LOS ANGELES, Feb. 28 (Xinhua) -- A research team led by a scientist at the University of California, Riverside (UC Riverside) has found that brains treated with certain drugs within a few days of an injury have a dramatically reduced risk of developing epilepsy later in life, according to a release on Thursday.
The development of epilepsy is a major clinical complication after brain injury, and the disease can often take years to appear.
"Working on rats, whose immune response system models that of humans, we identified that after brain injury a certain immune system receptor makes the brain more excitable, which promotes development of epilepsy," said Viji Santhakumar, an associate professor of molecular, cell, and systems biology at UC Riverside and the lead author of the study that appears in the Annals of Neurology.
"If this receptor can be suppressed, preferably within a day after injury, the future development of epilepsy can be reduced if not entirely prevented," she said.
The receptor in question is the Toll-like receptor 4, or TLR4, an innate immune receptor. Following a brain injury, TLR4 increases excitability in the dentate gyrus of the hippocampus, the brain structure that plays a major role in learning and memory, according to the release.

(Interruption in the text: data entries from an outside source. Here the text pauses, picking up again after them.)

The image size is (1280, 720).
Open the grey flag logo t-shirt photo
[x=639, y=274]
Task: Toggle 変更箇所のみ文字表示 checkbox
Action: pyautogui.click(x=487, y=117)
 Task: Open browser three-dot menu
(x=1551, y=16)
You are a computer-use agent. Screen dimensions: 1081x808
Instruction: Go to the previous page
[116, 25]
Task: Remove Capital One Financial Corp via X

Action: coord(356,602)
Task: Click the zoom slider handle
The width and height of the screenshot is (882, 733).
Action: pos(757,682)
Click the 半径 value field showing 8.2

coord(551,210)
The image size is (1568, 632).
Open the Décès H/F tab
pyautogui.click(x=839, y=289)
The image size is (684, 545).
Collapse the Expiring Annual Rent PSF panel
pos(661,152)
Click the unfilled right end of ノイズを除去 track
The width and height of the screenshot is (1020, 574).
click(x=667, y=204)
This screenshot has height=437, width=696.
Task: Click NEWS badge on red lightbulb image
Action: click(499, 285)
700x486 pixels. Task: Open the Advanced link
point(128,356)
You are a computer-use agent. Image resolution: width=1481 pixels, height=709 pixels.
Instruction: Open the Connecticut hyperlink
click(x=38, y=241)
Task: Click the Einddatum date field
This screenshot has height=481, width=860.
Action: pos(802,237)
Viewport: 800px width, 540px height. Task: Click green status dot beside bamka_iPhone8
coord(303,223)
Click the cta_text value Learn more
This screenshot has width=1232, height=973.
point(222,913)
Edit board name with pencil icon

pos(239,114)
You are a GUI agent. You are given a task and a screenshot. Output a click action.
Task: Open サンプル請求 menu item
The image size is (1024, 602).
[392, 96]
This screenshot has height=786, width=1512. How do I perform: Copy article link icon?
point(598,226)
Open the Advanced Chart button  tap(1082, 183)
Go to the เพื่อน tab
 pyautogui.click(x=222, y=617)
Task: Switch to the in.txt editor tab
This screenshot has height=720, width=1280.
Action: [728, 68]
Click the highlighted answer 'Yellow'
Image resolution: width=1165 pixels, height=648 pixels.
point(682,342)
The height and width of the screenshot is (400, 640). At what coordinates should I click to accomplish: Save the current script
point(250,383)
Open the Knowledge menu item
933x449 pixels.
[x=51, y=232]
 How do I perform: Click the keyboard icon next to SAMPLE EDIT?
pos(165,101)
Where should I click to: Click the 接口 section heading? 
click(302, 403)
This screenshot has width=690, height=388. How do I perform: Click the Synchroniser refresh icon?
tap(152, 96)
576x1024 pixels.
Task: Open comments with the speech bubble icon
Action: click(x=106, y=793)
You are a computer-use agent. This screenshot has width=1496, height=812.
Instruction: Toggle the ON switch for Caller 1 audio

The team specifically studied concussions, the kind suffered by many football players, which can lead to cell death in the hippocampus, affecting the processing of memory. Cell death activates the immune system, including TLR4. TLR4, in turn, increases excitability in the hippocampus.
"What our rat studies on traumatic brain injury show is that if we target early changes in excitability, we can alter long-term pathology," Santhakumar said. "Blocking TLR4 signaling shortly after brain injury reduces neuronal excitability in the hippocampus and seizure susceptibility. This seizure susceptibility is not reduced if we delay the blocking of TLR4 signaling after injury."
The study could have important implications for war veterans returning home with brain injuries, according to the release.